Page 1 of 1

About a Crawling Project

Posted: Fri May 28, 2010 1:33 pm
by miniramen
hello!!
I want to keep this less reading as possible, but basically work has asked to just do something that is obviously out of my league, but I'm ambitious and
I want to get it done.

Basically I've been given a list of business directories for me to crawl. I have to crawl their business names, phone ect. Also, the crawler has to
crawl the entire website, not only a webpage inside it without going to external links.

so fine... I try to meet this problem step by step.
First, I need a way to crawl an entire website, then extract information of it for each site. The information that I'll be getting will be input onto a mysql database.

So my thoughts would be that the crawler will do the same thing for each website within a webpage.
For each, it will try to find out the business name through some keywords and if there are labels that categorizes the data.
Then store it inside the database, if null..then just skip the field. That's really what it has to do.

Unfortunately the pattern is not easy to find out, neither is the way to crawl an entire website.

So in the technical aspect.

I'll create a dom document for each site_content, taking only the important tagsusing Xpath then try to use Regex to query from it and insert the data onto a multidimensional array.
I really wonder if it'd work, but it would be amazing if I can do this!!!

If anyone has done anything similar in the past, please give me some tips, so I can better understand from it.

Re: About a Crawling Project

Posted: Fri May 28, 2010 1:48 pm
by Eran
A couple of pointers -
1. The Zend_Dom_Query component from the Zend Framework is very useful for crawling. It can be used as a standalone, and uses CSS syntax to find elements (much like jQuery if you are familiar with it). http://framework.zend.com/manual/en/zend.dom.query.html
2. If you intend to scrape a lot of pages, you should consider using the curl_multi functions which can fetch several pages at the same time. This will significantly reduce the time it takes to complete the crawl. http://www.php.net/manual/en/function.c ... i-exec.php
3. Having said that, you should consider throttling your own rate of crawling as some sites will block your IP if you fetch pages too fast, as protection against DOS attacks.

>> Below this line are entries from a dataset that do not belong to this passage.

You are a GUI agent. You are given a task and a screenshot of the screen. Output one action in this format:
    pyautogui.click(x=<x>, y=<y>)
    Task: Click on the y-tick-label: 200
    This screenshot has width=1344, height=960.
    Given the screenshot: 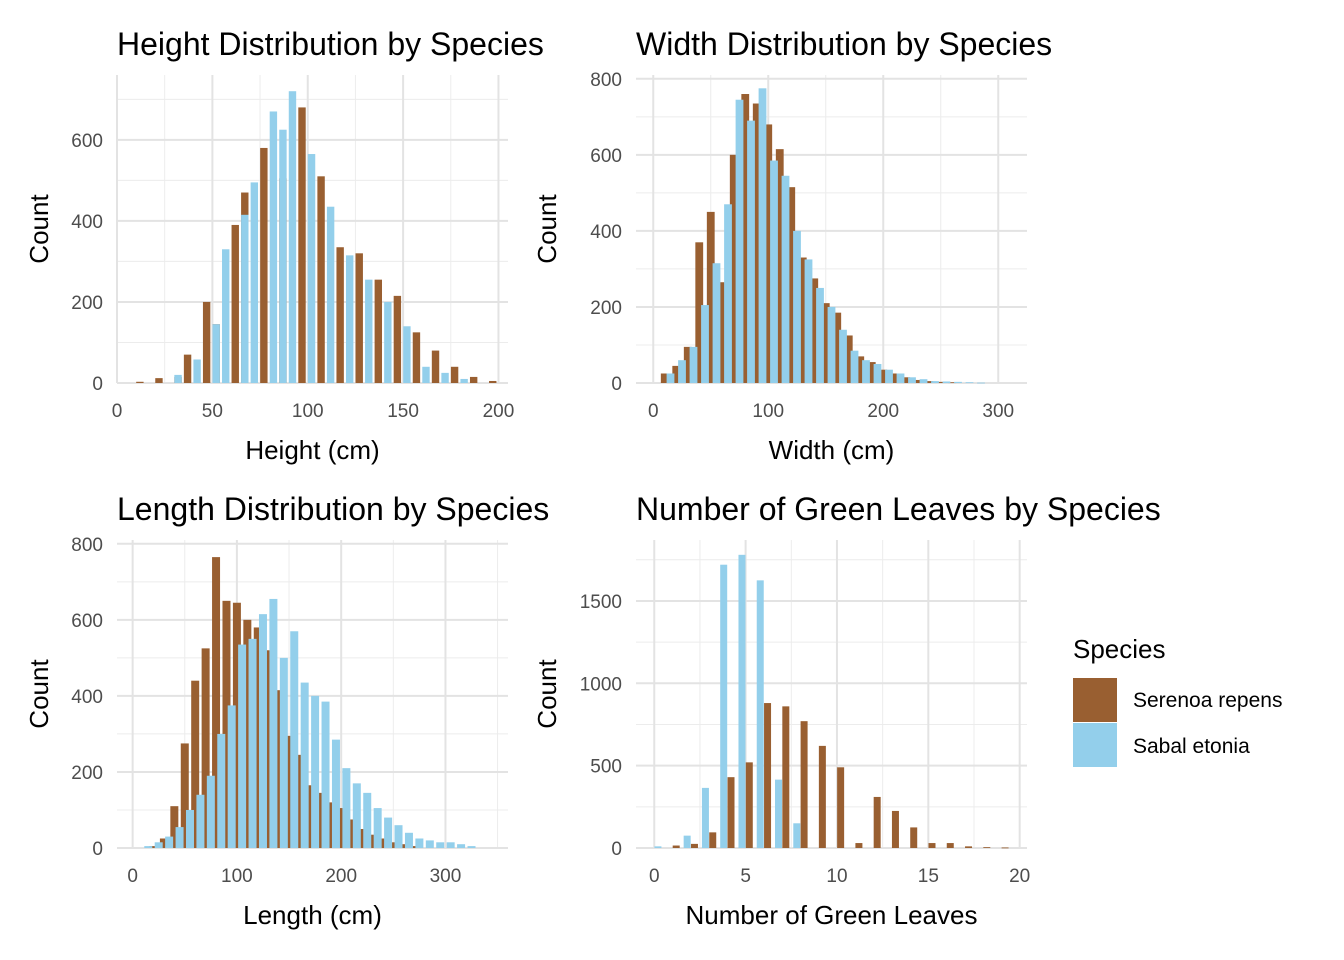 What is the action you would take?
    pyautogui.click(x=87, y=774)
    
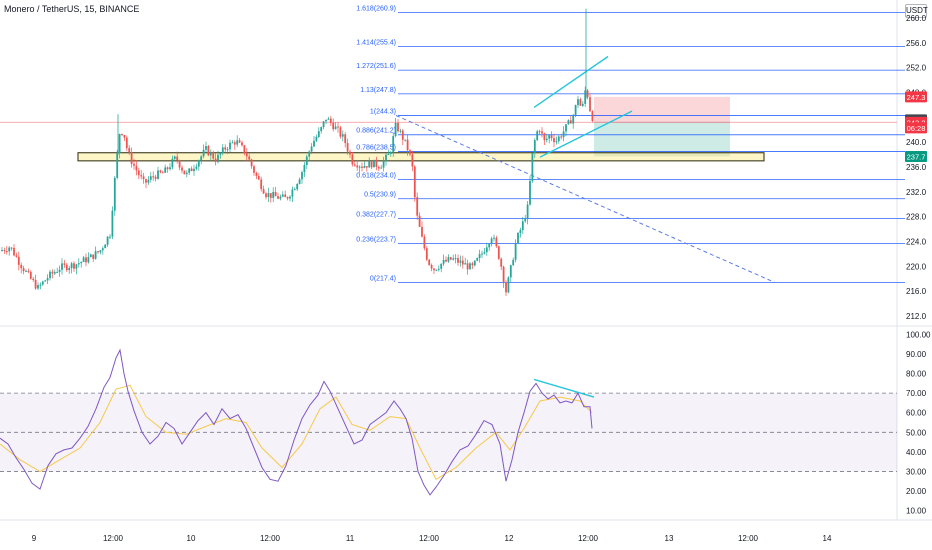  Describe the element at coordinates (916, 394) in the screenshot. I see `rsi-axis-tick-3: 70.00` at that location.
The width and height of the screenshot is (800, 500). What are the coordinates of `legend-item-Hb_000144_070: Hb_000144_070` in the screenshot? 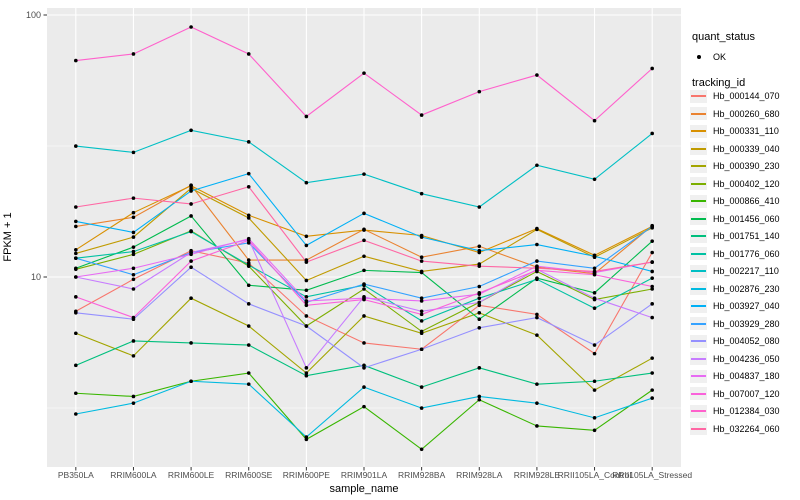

Re: About a Crawling Project

Posted: Fri May 28, 2010 1:49 pm
by phdatabase
I make a living doing just this. The book that set me on this path is Webbots, Spiders, and Screen Scrapers a guide to developing Internet Agents with PHP/CURL. It has working (kind of) examples. $19.98 used on Amazon.

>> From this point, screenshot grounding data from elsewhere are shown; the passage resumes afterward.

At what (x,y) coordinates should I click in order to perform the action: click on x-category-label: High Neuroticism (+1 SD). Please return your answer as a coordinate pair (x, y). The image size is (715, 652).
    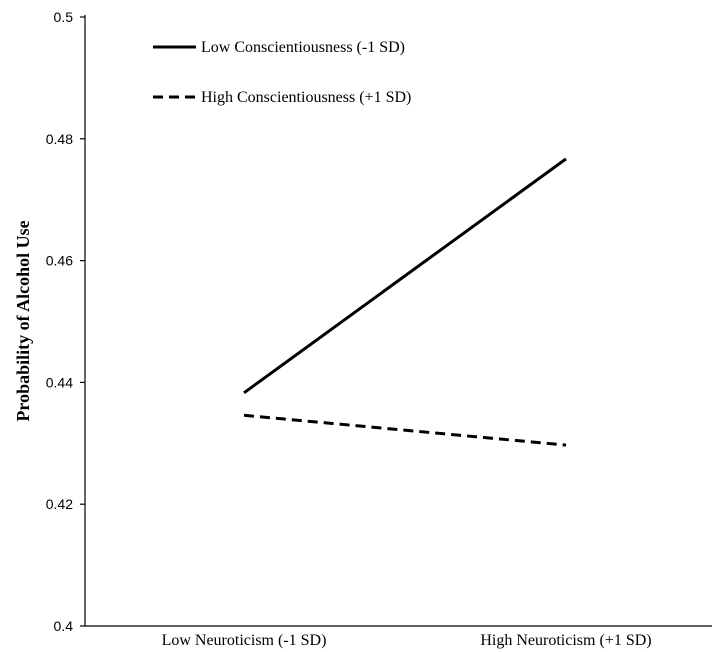
    Looking at the image, I should click on (566, 640).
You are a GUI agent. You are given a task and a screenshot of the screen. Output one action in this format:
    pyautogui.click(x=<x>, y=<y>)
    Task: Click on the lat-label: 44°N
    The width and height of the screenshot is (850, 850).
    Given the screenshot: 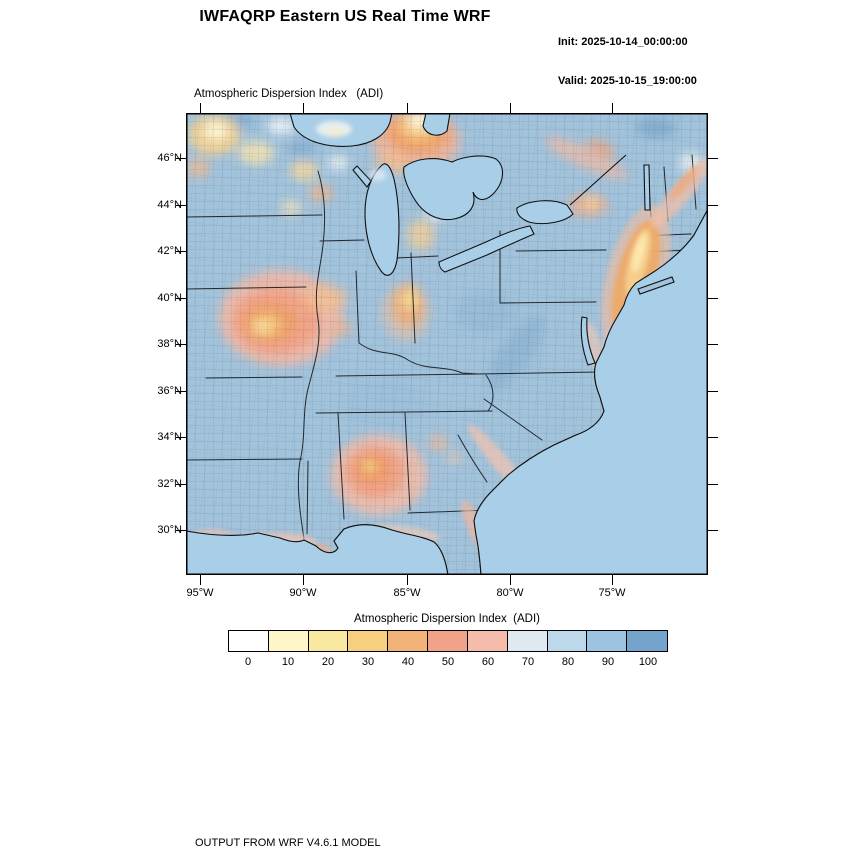 What is the action you would take?
    pyautogui.click(x=170, y=205)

Re: About a Crawling Project

Posted: Mon May 31, 2010 12:39 pm
by miniramen
Thanks phdatabase, I got the book and it has nice ressources, but since this project of mine is so complicated, it felt like I'm still extremely far away from anythign to be done.

As for the zend dom query, I have troubles with installation, we do not need to dl the whole zend framework for this right?

So let me add another question, does anyone know any existent way to query all the url and url content of a website built by many webpages? I have something I found on wikipedia, but it's so complicated that I had trouble understanding it. http://syntax.cwarn23.net/PHP/Making_a_search_engine

Re: About a Crawling Project

Posted: Mon May 31, 2010 4:14 pm
by phdatabase
It's pretty straight forward and builds surprisingly fast. First set up your HTTP structure and this will depend on how stealthy you need to be. (Already done if you have the book LIB_http.php) Then write a function to strip out all the anchor and area links from the page and throw out any links that don't point to the current domain. If you throw links into an array you can easily get rid of multiples of any given link. Then make this function recursive to follow all the links you collect and you're done.